Потом спросил:
– А с людьми ты можешь так разговаривать, ну, картинками, без слов?
Я сказала, что не знаю, ещё не пробовала.
Он ещё подумал и опять спросил:
– А читать мысли у других людей можешь?
Я сказала, что не пробовала и не хочу.
А он вдруг предложил:
– А давай попробуй? О чём я сейчас думаю?
Вот тут я испугалась и пожалела, что всё ему рассказала. И объяснила, что очень устаю от мысленных разговоров и сегодня уже ничего больше узнать не смогу, а о чём он думает и так ясно: о том, что мама волнуется и не лучше ли вернуться домой.
Тут он в первый раз улыбнулся и сказал:
– А как же бабка?
Я ответила, что бабка, наверное, тоже переживает и уже раскаялась. Всё-таки он, Сенька, её родной внук.
Сенька сразу повеселел, сказал, что я точно самая лучшая девочка в Москве, и начал собираться. Ирма сразу всё поняла, вскочила и подбежала к дверце. Мы высунулись из-под фазаньего вольера, огляделись – народу никого, – вылезли и пошли окольными путями, чтобы подойти к дому сзади, где никто не ходит.
* * *
Мы шли по дорожке вдоль оврага, а там были железные поручни, чтобы не свалиться вниз. На одном из них сидела ворона. Она не улетала, хотя мы шли прямо к ней и с нами была собака. Сидеть вороне было неудобно. Лапы скользили по железу, она всё время взмахивала крыльями, чтобы не перевернуться вниз головой, а когда мы подошли совсем близко, вдруг стала каркать, глядя прямо на нас.

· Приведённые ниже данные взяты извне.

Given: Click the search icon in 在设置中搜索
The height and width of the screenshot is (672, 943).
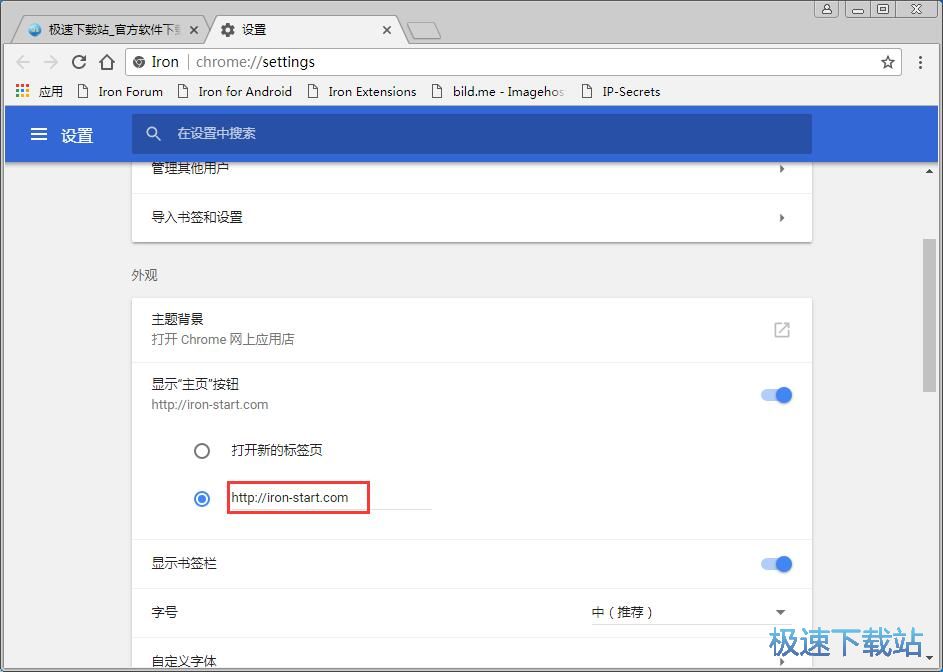Looking at the screenshot, I should pos(153,133).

Мы остановились. Сенька подтянул Ирму поближе к ноге и спросил:
– Чего это она?
Я тоже удивилась: обычно вороны опасаются людей, а эта какая-то бесстрашная. А ворона всё каркала, будто просила о чём-то, и смотрела на меня. И я вдруг увидела в своей голове дерево и что-то чёрное, трепыхающееся внизу, и поняла, что это тоже ворона и что она попала в беду.
Я так охнула, что Сенька испугался. А я огляделась, увидела почти рядом это дерево и быстро сказала Сеньке, что нужно идти спасать кого-то из вороньих родственников. Может быть, даже сына или дочку.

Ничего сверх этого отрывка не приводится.